Celebrex, Searle's flagship product (co-marketed with Pfizer),
and the leading non-steroidal antiarthritic in the world
in 1999, has had phenomenal
success since its first launch (in the USA) in February
1999.
To the year end December 1999, according to IMS HEALTH's
MIDAS database,
Celebrex witnessed sales of $1.3 billion, with sales of
Novartis' NSAID Voltaren (diclofenac) tailing behind at
$614 million.
"With the launch of Celebrex, Searle has expanded the
arthritis pain market by 20% - the market is projected to
continue to expand for a long time," Mr De Schutter
told IMS HEALTH.
The other COX-2 inhibitor on the market, Merck & Co's Vioxx
(rofecoxib), was first launched in Mexico in March 1999,
and achieved sales of $383 million in the period to December
31.
The launch of the COX-2s
has resulted in an erosion of the traditional NSAID market
in the US - for the year ending December 1999, out of a
total of over 49 million prescriptions written for arthritic
conditions, almost 29% were written for COX-2 inhibitors,
according to MIDAS.
Compare this to markets such as Italy and Germany where
COX-2 inhibitors have not yet been launched (Vioxx was launched
in Germany in December 1999), and where 100% of prescriptions
for arthritic conditions are for traditional NSAIDs, and
one can begin to gauge the potential size of the market
for the Searle/Pfizer/Merck & Co products.
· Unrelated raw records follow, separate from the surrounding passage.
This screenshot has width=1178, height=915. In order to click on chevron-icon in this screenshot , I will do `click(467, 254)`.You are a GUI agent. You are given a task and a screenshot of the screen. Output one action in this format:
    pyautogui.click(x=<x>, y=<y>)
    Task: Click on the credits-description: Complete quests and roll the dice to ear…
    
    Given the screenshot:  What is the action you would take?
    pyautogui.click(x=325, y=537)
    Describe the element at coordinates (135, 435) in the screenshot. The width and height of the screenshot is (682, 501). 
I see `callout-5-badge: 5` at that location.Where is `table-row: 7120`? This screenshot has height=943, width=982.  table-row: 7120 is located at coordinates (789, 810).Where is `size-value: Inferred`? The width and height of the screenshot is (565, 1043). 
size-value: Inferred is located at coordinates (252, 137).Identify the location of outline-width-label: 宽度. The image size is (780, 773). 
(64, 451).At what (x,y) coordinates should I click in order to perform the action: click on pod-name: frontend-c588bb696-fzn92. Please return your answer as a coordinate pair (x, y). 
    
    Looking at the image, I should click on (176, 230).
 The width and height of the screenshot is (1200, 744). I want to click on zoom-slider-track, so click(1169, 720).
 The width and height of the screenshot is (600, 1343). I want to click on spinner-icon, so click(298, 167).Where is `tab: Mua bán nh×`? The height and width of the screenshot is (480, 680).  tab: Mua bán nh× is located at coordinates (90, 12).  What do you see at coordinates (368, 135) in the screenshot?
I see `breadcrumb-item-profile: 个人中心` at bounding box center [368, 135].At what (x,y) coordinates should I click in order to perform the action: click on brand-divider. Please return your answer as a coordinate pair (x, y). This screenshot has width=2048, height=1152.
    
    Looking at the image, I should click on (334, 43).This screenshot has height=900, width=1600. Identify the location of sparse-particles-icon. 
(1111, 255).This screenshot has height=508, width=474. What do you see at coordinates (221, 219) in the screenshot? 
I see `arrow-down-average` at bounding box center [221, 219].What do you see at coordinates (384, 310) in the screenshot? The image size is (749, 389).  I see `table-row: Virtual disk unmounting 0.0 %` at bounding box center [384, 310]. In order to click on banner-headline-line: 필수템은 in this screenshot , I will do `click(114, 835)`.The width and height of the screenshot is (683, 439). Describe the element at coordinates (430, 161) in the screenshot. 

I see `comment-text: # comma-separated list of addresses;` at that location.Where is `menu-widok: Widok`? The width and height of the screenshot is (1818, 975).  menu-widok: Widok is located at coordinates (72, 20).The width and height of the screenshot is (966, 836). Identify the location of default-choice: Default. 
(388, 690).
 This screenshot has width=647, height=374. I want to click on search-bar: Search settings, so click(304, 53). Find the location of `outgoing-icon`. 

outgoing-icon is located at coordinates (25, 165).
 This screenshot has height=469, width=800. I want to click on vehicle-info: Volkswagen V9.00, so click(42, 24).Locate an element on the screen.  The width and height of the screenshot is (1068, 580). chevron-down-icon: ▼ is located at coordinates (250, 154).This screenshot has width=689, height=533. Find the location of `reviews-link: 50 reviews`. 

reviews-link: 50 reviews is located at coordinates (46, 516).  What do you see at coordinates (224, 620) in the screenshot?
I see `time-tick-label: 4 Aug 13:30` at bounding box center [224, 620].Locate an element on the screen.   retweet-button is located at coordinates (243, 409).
Indeed, since the launch of Celebrex, IMS HEALTH's Medical
Dynamics data demonstrates a surge in the number of
treatment days for COX-2 inhibitors versus traditional NSAIDs
in the 'other arthrosis' category in the US.
In the second quarter of 1999 the percentage of treatment
days allocated to the COX-2s was approximately 40% compared
to 60% for the NSAIDs - in the fourth quarter, these figures
had reversed (i.e. 60% of prescriptions were for COX-2 drugs).